Another reason why it might be foolish is because it requires a difficult shift in thinking for anyone born in the last hundred years.
When we come to read a story, and especially when we write one, we are potentially returning to the fundamental truths about the human condition. A story can play around the edges of this, using words and images that we understand but can fall too obviously into clichés and tropes that we are used to, over-using conventions until it slips easily into a genre and just ‘goes through the motions’ of storytelling. Fiction of that kind - which comprises the vast bulk of fiction available today - can still be satisfying and is still resonating with ‘fundamental psychological and spiritual realities’ to a degree, it just isn’t particularly doing anything new or exciting with them. Other stories delve deeper, taking those same ‘fundamental psychological and spiritual realities’ and re-envisioning them: in the hands of master authors, these tales become memorable and survive through time as ‘classics’ of one kind or another. In effect, the deeper an author can go into those truths, the further outside Time the work is pushed: there are a few works of fiction which are ‘timeless’ because of the depth of truth they contact or express.
Myths tend to be like that. Their truth is so deep that it ejects them from history and makes them eternal. But to examine a myth with any hope of comprehending this, we have to immediately and thoroughly strip away any preconceived notions we have about the so-called ‘primitive culture’ from which such stories came. Myths are the product of the human imagination, not necessarily its reason: the Norse storytellers who wove tales about the creation and structure of the world did so in order to build something that resonated with their listeners; today, we have our own ‘myths’ about the creation of the universe - the ‘Big Bang’, quantum physics, the endlessness of space - which have an imaginative function for us too.

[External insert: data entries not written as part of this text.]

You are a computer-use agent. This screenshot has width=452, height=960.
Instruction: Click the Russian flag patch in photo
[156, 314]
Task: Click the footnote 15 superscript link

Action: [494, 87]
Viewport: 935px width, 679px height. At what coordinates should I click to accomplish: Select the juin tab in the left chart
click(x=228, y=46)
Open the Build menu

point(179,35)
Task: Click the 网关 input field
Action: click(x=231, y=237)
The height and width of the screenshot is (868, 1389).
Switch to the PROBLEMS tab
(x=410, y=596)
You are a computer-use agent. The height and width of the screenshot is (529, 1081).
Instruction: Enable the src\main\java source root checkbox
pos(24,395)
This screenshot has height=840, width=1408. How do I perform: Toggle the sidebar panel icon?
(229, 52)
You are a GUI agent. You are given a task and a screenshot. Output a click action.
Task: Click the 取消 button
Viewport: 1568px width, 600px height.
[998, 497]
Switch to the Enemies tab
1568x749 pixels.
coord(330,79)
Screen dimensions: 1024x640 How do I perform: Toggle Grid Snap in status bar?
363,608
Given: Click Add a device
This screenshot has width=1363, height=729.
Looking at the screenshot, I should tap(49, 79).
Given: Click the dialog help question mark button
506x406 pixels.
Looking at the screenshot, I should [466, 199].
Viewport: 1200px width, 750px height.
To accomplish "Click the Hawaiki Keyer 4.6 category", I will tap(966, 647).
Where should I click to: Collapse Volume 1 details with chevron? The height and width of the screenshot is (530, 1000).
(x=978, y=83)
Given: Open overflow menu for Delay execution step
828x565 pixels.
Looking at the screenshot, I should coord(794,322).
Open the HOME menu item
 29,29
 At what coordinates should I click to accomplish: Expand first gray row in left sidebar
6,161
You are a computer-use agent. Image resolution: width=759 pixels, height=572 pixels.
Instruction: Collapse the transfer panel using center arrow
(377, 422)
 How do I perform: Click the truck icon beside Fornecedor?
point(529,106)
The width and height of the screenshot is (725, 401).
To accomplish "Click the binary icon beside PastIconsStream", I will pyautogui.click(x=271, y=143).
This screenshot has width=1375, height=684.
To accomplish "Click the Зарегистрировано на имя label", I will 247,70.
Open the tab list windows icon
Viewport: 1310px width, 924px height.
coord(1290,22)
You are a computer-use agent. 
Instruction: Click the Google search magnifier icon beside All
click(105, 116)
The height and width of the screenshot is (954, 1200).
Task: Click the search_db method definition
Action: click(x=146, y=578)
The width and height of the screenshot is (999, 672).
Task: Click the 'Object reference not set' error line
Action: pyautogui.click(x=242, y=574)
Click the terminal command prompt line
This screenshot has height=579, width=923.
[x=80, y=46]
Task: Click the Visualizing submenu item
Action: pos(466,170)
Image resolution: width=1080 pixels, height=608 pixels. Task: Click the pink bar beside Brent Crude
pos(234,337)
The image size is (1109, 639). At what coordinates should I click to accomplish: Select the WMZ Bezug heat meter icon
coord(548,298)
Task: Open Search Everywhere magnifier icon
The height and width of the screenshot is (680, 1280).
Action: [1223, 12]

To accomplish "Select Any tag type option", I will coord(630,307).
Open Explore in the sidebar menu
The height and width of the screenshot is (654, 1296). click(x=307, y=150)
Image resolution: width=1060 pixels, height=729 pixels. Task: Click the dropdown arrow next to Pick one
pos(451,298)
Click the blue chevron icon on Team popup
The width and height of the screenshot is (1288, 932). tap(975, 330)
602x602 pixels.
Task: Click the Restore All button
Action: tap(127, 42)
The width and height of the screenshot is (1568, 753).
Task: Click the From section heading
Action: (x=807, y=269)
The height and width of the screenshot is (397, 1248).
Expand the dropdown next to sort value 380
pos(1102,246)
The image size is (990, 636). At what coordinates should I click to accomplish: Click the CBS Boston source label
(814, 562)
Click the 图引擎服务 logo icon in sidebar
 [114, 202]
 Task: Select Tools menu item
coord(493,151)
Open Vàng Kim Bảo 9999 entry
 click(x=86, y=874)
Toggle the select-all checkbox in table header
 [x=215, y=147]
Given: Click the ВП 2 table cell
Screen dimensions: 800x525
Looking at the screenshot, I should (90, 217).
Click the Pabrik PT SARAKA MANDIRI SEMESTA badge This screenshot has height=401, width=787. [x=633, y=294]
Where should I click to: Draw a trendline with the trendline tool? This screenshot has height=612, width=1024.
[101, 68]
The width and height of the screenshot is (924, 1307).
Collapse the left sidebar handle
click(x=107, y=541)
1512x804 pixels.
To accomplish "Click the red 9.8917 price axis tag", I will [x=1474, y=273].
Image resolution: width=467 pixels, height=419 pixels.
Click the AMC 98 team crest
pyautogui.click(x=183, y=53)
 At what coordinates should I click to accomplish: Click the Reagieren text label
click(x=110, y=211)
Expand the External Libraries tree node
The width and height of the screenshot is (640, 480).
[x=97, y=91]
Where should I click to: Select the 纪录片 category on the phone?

That ours is supposedly ‘scientifically measurable’ or somehow more ‘rational’ shouldn't be permitted to detract from our experience of the fictive Norse cosmology.
In effect, our own mythology gets in the way of understanding other myths, sometimes.
So when we enter the world of Norse mythology, we must take care to see it for what it is without prejudice: the nine homeworlds realms, unified by the world tree Yggdrasil, vaguely alluded to in the Poetic Edda, are an imaginative cosmic landscape, brought into existence in the gap between fire and ice, just as our universe is possibly just one in a void full of potential parallel universes according to our own myths.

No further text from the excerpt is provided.